On The Road Release Date: Out December 21, New Adaptation of Youth Classic

Culture

Walter Salles upcoming adaptation of Jack Kerouac’s Beat generation novel, On the Road — featuring Kristen Stewart (Marylou), Garrett Hedlund (Dean Morriarty), Tom Sturridge (Carlo Marx) and Sam Riley (Sal Paradise)— premiered at Cannes this May to mixed reviews and opens nationwide December 21.

As the first ever film adaptation of the cult novel, the material has been considered almost too sacrosanct to attempt on screen before. PolicyMic caught an early showing to weigh in on how millennials might react to the updated youth classic.

On the Road is the story of aspiring writer Dean Morriarty’s peregrinations from New York to California with his counter-culture friends. It’s also a thinly autobiographical sketch of Kerouac and contemporaries. The film is atmospheric, sensual, and contains great performances. Purists attached to the novel may not be fans. The thin Beat poetry backdrop has none of the crescendo power of Ginsberg, although his prose is used liberally.

And, in our health-obsessed age where we eat right, workout, and don’t as often, “fall into bed with people we don’t know,” the film’s melancholy depiction of wanderlust, Benzedrine highs, heroin lows, and even the orgies, seem more pitiable than inspirational. Dean Morriarty is not a glamorous hero; he’s the cautionary tale we thank for the wild ride, and then leave behind. Millennials aren’t boring; we’ve just grown bored of Beatnik immaturity.

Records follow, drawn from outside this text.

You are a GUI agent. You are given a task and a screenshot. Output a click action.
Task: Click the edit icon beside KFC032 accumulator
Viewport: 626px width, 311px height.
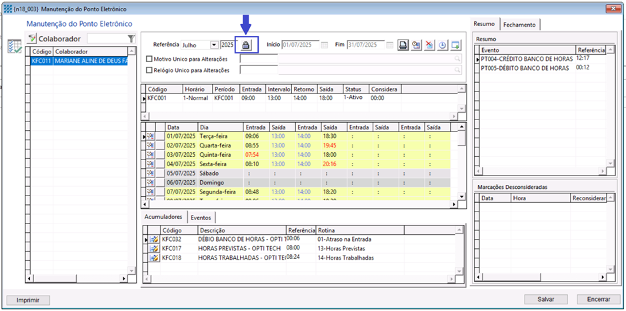pyautogui.click(x=153, y=239)
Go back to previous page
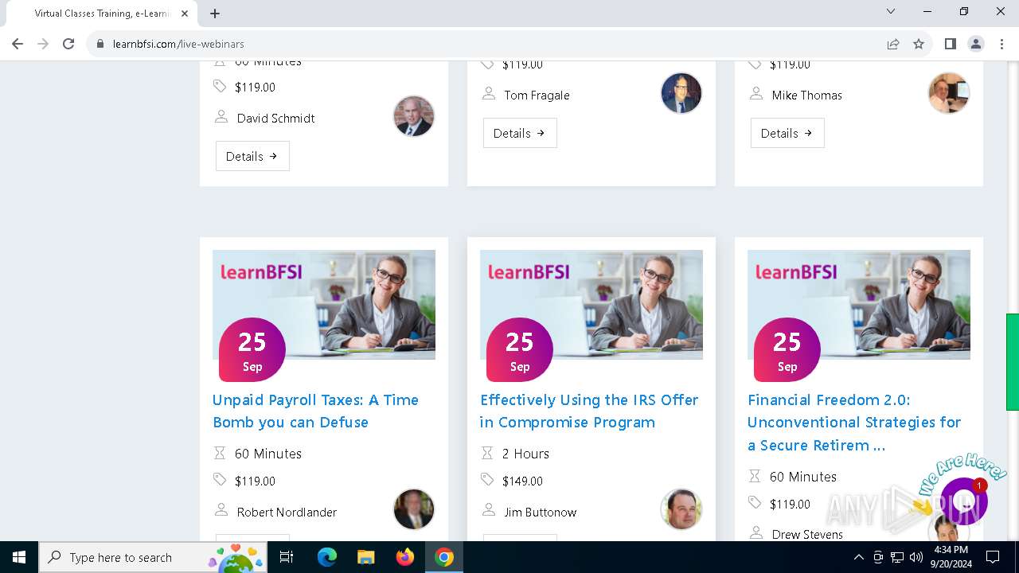The width and height of the screenshot is (1019, 573). pyautogui.click(x=18, y=44)
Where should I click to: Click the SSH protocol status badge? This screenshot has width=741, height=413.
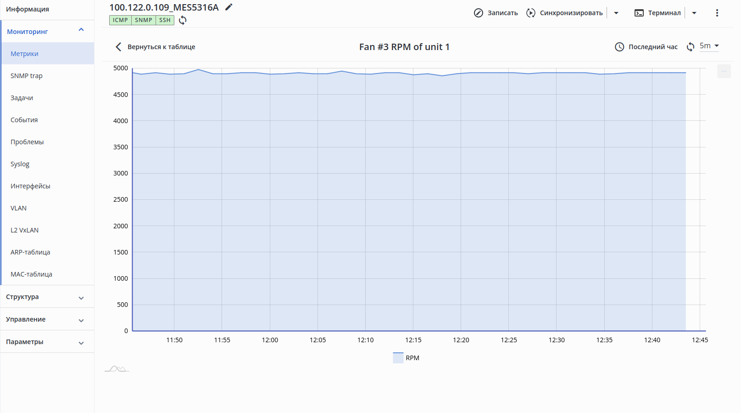pyautogui.click(x=165, y=20)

Perhaps anticipating this disconnect with the subject matter, the film has a distinctly modern feel, and the fragmentary enjoyability of a road trip, rather than earnestness of a manifesto. Like Michelle Williams in My Week with Marilyn, the actors embody characters not impressions. With such legendary figures as William S. Burroughs, Alan Ginsberg, Jack Kerouac, and Neal Cassady to play, the film could easily have slipped into caricature in less capable hands. Kristen Stewart is alive as child-bride Marylou in a raw, jailbait way she first perfected in Into the Wild, and Kirsten Dunst seems born to play Camille, whom Carlo calls, “Helen of Troy with a brain.”

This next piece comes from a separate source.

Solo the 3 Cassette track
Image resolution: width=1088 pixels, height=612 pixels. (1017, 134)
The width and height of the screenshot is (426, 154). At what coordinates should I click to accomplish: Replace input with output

Unexpected cameos from Amy Adams, Viggo Mortensen, and Steve Buscemi bring outsized pleasure to their small parts. And, like any road trip, the music is key. With handheld cameras, and long sepia-toned shots out car windows, we see America roll by in snatches, accompanied by our favorite songs on the radio. The film feels like a memory—a lyric, an image, a strong emotion—in assembled nostalgic bits, from the trip of a lifetime.

“Sweet 16” plays languidly in the back of a truck, while smoking cigarettes and driving through Nebraska. “I’ve Got The World On a String” brings us back to a first love, and a bar full of friends. Ella Fitzgerald and a few blues standards are blended with a moody original score from Oscar winner Gustavo Santaolalla (Brokeback Mountain and Babel) to make the soundtrack feel like as organic and impulsive as Sal’s wanderings.

In this version, California is a dream and Denver is a harsh reality. Places stand in for ideas and we never stop moving. The only lasting impression is Kerouac’s evergreen declaration, “The only people for me are the mad ones, the ones who are mad to live, mad to talk, mad to be saved, desirous of everything at the same time, the ones who never yawn or say a commonplace thing, but burn, burn, burn like fabulous yellow roman candles exploding like spiders across the stars.”